The prologue has Bond and fellow agent Alec Trevelyan (Sean Bean) destroying a Russian chemical weapons plant, and Bond escaping in time by commandeering a crashing plane
At a casino later, James Bond meets Xenia Onatopp (Famke Janssen), She turns out to be head of the Janus crime syndicate and his assignment is to stop them from acquiring GoldenEye, a satellite system. They take over the French ship the Eurocopter Tiger.
Xenia kills men by crushing them between her thighs and seduces the admiral of the Tiger, then steals his ID and uniform. At Severanya, an outpost in Siberia, they are hacking into the Golden Eye system, aided by Boris (Alan Cumming) and Natalya (Izabella Scarupo). M (Judi Dench) briefs Bond on his new mission, and he accepts the fact that a woman is his superior. Q shows him the latest gadgets.

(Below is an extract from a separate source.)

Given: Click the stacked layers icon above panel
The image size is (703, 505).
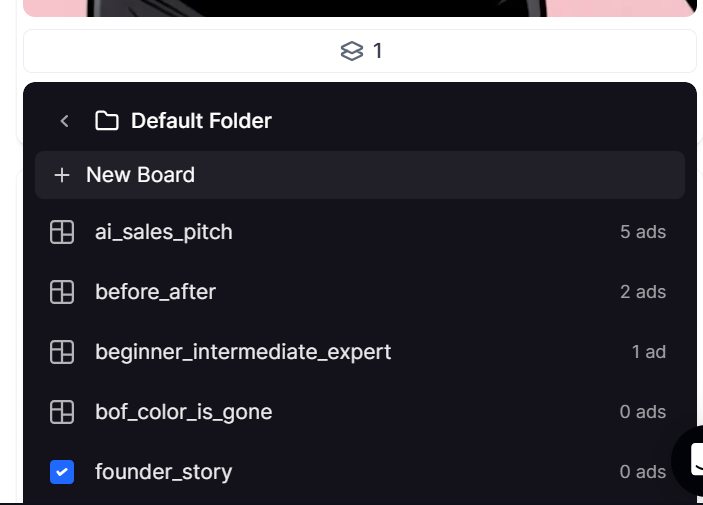Looking at the screenshot, I should click(x=352, y=51).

John Severin is a Cracked artist so they use his name for the name of the station.

At St. Petersburg, Bond meets CIA agent Jack Wade (Joe Don Baker) who has arranged his meeting with Russian gangster Valentin Zukovsky (Robbie Coltraine) who arranges the meeting between Bond and Janus.
Xenia Onatopp tries unsuccessfully to seduce James Bond with rough sex play and former partner Trevelyan turns out to be the head of Janus. Natalya, the survivor of the Severanya destruction, has the info on the stolen GoldenEye and becomes Bond's love interest.
There is a chase leading to Cuba as Bond tries to get the GoldenEye to explode into space while the Russians try to destroy the Earth. Xenia tries one more time to end up killing Bond but ends up being caught in a tree by the rope she's holding onto.
At the base, Boris is forced to unlock the code that will explode the missiles onto the ground and illegally transfer bank funds (forgot that part) but Natalya has changed it. In the epilogue, Bond thinks he's alone with Natalya, but Jack Wade and several marines have been there hidden all along.